— DOCUMENT TEXT —

──────────────────────────────

College Girl is a 1960 Hindi black-and-white romantic family film written by K. A. Narayan and directed by T. Prakash Rao. The film starred Shammi Kapoor, Vyjayanthimala in the lead with Om Prakash, Tabassum, Nana Palsikar, Raj Mehra, Purnima, Randhir, Achala Sachdev, Leela Mishra, Mohan Choti forming an ensemble cast. The film was produced by B. L. Rawal under his own banner, Rawal Films. The film's score was composed by duo Shankar-Jaikishan with lyrics provided by Rajendra Krishan, edited by Pran Mehra and was filmed by Dharam Chopra.

Plot
In India, girls from their very birth are taken for a liability upon their parents; thus the mothers of the nation are looked down on in their own homes. Kamala represents such afflicted Indian girlhood. She is the daughter of Judge Ram Pershad who is illiterate and has orthodox views about girls. She stands first in the Matriculation Examination and has an ardent desire for studying in college in order to become a doctor. Judge Ram Pershad is totally against college education for girls. It is his faith that any money spent on the sons alone is money well-spent merely because they are sons and will stand by him in his old age. Kamala is determined not to bow before injustice, but to secure her rightful place in society. She makes an all-out bid to join college with the contrivance of Dr. Ratanlal, a close friend of her father. In college, she comes across Shyam, who helps her in many difficult situations.

──────────────────────────────

— WHAT IS NEEDED —
Answer these from the film text:
1. Who directed College Girl?
2. Which duo composed the film's score?
3. What does Kamala hope to become by studying in college?
Rely only on the film text above as your source.

— PROVIDED MATERIAL —
──────────────────────────────

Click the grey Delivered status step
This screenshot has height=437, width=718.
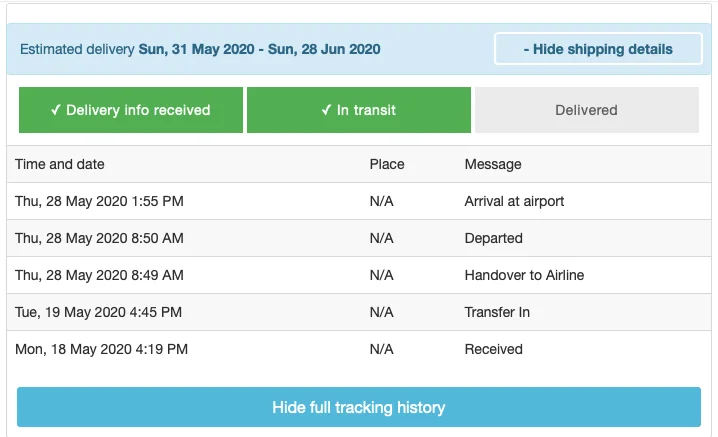click(x=586, y=110)
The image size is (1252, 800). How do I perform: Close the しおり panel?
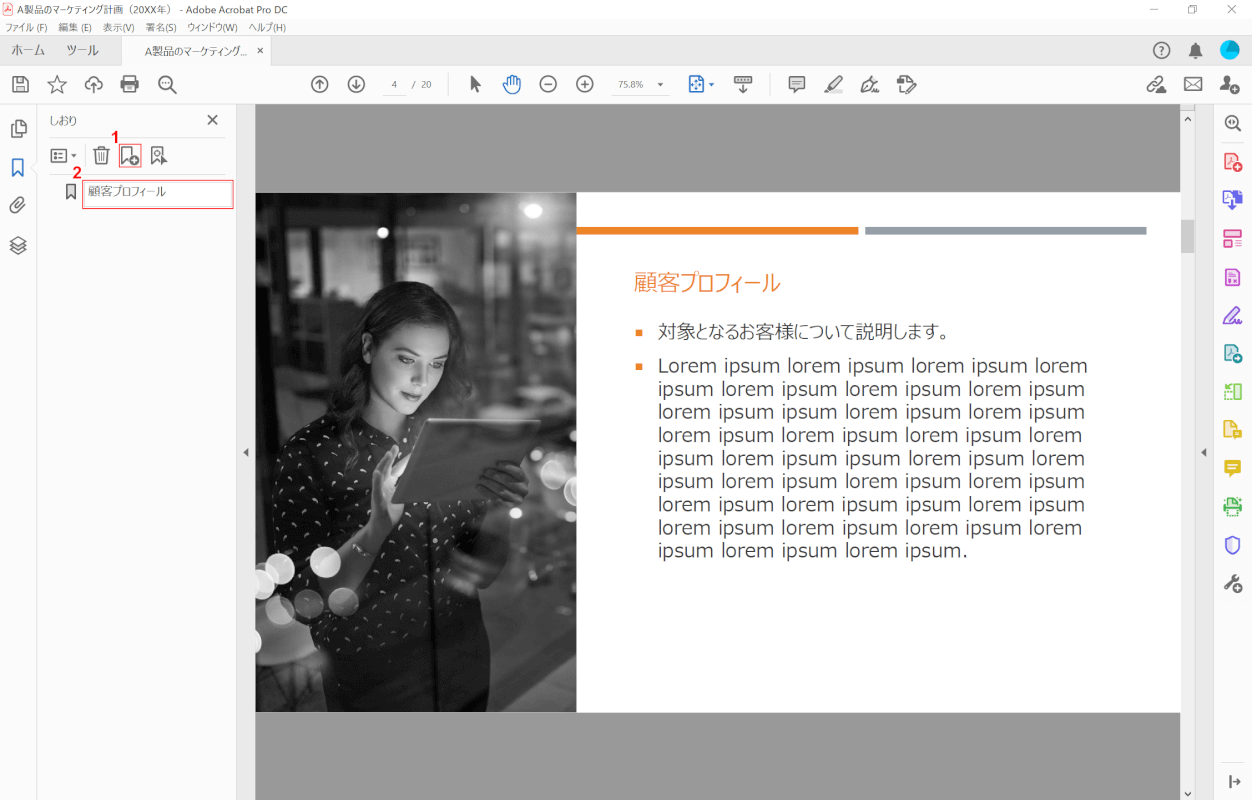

──────────────────────────────

— WRITTEN SOLUTION —
1. T. Prakash Rao
2. Shankar-Jaikishan
3. A doctor